Chet and I would walk to karol bagh and have chaat and stuff ourselves to the brim with golgappas.How can i not mention the delhi winters? Whining and waking up in pitch darkness at 6 in the morning . The comforting warm water baths and covering ourselves from head to toe all geared up to fight the cold . Our first step outside the house and being hit by the icy blast of the chilly wintry wind . The shivers down my spine and the heady combination of goosebumps on my hand and the cosy warmth of my shawl over me. Loving it absolutely or rather revelling in it. The beauty of Delhi on a winter morning. I remember the India Gate shrouded in mist. The structure looked just as majestic even on a misty morning. The giggles and the hot chocolate fudge at Nirula's . Watching Harry Potter at the newly done up PVR or going for a drink to Morrison's with Akku.

I soooooooo miss that one month I spent in that city or maybe I just miss living a life I want to. "Boss is calling you". I look up trying to hide this piece of paper. My colleaugue doesn't really care. He walks away with a sarcastic expression on his face. I get up and enter my boss's cabin. After the usal exchange of social niceties and asking me how am I am finding it here I give the cliche answer. He is an adorable, fatherly man. He cannot imagine why would I want to work here of all the places so far away from home. On the pretext of listening to him I am looking out of the window nodding my head while he talks to me . The sun is out finally. Wasn't turning out to be a bad day afterall. "So next week you shall have to go for your training." I'm jerked back into reality. "Yes Sir ofcourse". "Then you can decide what you are interested in and decide where you would like to work". I am taken aback. "Really Sir!!!!!!! So where would my training be?" "Well Bombay, Calcutta ,Bangalore and Delhi. Hope it won't be too tiresome for you." "Did u say Delhi sir?" I asked him with bated breath. "Yes Delhi. Why? Do you think you don't want to be working there?" I couldn't believe my ears. I wanted to scream out loud and say "Are you kidding dude!! I'd love to go there."

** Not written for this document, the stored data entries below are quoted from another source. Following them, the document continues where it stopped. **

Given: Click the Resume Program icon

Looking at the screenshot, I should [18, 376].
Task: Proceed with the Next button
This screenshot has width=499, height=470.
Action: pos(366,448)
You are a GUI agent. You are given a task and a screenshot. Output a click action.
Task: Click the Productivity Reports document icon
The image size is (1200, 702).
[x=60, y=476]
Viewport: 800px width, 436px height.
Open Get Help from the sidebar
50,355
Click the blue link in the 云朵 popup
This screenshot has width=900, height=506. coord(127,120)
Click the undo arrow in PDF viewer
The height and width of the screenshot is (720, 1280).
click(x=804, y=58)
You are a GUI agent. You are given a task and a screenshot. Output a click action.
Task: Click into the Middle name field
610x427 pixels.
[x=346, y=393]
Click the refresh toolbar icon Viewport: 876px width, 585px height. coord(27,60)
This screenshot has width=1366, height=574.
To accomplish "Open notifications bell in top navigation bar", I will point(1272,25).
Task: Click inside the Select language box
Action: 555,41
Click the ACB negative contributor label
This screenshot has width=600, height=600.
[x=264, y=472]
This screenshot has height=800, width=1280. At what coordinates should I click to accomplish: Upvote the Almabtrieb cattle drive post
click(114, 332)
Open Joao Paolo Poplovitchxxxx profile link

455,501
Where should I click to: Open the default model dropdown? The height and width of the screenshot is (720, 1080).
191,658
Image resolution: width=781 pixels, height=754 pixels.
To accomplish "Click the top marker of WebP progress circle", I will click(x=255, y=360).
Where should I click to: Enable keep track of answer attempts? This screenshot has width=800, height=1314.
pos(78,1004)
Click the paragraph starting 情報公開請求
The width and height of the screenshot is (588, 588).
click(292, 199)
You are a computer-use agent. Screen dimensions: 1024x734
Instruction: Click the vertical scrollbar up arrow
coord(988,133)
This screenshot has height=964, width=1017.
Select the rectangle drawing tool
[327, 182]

Sadly I had to make do with a sedate and sober response like"No Sir . Not at all. I am fine with whichever city you send me to." I thanked him profusely and for the first time its was an honest and genuine thank you. I am elated or should i say jubilant. Its as if all the chains binding me had broken.My spirit was soaring somewhere up in the sky . I could do what I wanted to for a long long time. I could fly away again.Alas Delhi was not too far away ever.